#### [Problem description]
Set down, word for word, the part of the Draconid passage that begins with the words "The vast majority" and stops after "lengthy comet trails.".
** start of Page **
The comet passed its last perihelion in July 2005. In 2006 the period of Draconid activity occurs approximately 1 year and 3 months after this perihelion. Principally, after such period some young trails are still close to the Earth orbit, so even without a conduction of accurate computations we would have substantial reasons to hope for notable activity enhancement. Let look however on the results obtained by modelling of Draconid stream evolution.
The vast majority of Draconid outbursts is traced with the modelling very good (but there are some exceptions, first of all, the 1985 case). Particles ejected by the comet form lengthy trails. One of the reasons is radiation pressure force, which acts parallel with gravitational forces. Gravitational force is dependent on a particle mass, i.e. it is proportional to the third power of particle radius. The outcrying radiation pressuse is defined by the second power of particle radius. So far the influence of radiation pressure is the more the less is size of a particle. Its action is equivalent to the diminishing of gravitational constant G. So it increases the orbital period of particles, and the tinier a particle is, the more it is continuously retarded from larger particles after their ejection be the comet. This process therefore leads to the formation of lengthy comet trails.
** end of Page **
** start of Raw data **
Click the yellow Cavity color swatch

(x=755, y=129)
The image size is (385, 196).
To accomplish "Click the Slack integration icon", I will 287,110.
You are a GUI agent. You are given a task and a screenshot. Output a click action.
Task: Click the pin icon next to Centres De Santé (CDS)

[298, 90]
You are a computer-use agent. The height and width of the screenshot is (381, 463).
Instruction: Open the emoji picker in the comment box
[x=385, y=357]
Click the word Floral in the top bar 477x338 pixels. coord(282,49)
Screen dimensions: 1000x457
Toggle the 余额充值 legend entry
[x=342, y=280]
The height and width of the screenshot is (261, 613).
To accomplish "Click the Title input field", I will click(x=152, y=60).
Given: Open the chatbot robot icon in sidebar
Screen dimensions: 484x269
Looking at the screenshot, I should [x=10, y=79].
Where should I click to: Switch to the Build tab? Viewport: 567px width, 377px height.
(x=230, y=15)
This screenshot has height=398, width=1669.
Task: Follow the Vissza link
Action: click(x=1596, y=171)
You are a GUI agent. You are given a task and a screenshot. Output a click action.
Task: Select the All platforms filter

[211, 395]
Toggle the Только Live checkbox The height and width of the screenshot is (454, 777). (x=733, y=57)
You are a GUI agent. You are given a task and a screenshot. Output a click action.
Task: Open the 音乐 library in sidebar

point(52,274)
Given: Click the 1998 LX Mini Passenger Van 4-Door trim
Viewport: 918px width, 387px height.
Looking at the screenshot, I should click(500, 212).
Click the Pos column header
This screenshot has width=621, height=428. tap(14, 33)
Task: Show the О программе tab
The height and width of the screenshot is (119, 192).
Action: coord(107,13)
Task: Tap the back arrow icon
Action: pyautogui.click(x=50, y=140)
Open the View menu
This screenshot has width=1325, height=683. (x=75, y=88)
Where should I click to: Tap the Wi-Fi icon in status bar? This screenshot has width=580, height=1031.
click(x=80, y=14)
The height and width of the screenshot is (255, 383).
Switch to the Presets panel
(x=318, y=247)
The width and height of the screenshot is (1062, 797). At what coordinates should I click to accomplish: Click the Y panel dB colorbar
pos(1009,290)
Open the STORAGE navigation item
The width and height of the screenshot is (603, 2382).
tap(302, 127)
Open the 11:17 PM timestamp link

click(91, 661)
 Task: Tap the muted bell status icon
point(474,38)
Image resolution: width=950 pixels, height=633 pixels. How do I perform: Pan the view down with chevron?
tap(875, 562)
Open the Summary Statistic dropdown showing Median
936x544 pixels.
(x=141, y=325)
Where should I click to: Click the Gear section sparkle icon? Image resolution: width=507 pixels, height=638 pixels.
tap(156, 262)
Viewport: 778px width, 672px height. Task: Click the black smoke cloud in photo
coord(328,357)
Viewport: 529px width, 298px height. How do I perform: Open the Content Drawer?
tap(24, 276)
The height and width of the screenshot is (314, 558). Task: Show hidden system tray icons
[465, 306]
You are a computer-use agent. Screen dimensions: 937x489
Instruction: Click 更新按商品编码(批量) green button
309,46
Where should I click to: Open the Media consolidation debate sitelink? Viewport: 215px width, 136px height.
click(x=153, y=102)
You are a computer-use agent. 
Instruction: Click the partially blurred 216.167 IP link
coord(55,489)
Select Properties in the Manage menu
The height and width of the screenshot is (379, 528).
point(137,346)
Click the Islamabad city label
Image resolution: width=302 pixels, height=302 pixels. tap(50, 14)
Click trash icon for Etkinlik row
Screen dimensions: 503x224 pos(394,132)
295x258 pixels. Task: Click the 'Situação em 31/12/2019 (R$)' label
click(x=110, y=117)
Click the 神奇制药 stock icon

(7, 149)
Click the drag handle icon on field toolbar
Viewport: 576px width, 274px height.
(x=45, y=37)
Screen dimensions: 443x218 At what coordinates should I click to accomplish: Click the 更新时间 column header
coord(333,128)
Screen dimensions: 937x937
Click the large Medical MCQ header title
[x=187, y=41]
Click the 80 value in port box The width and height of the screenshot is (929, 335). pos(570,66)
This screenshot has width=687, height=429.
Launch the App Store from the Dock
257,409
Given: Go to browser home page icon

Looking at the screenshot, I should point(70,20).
** end of Raw data **
#### [Result of the task]
The vast majority of Draconid outbursts is traced with the modelling very good (but there are some exceptions, first of all, the 1985 case). Particles ejected by the comet form lengthy trails. One of the reasons is radiation pressure force, which acts parallel with gravitational forces. Gravitational force is dependent on a particle mass, i.e. it is proportional to the third power of particle radius. The outcrying radiation pressuse is defined by the second power of particle radius. So far the influence of radiation pressure is the more the less is size of a particle. Its action is equivalent to the diminishing of gravitational constant G. So it increases the orbital period of particles, and the tinier a particle is, the more it is continuously retarded from larger particles after their ejection be the comet. This process therefore leads to the formation of lengthy comet trails.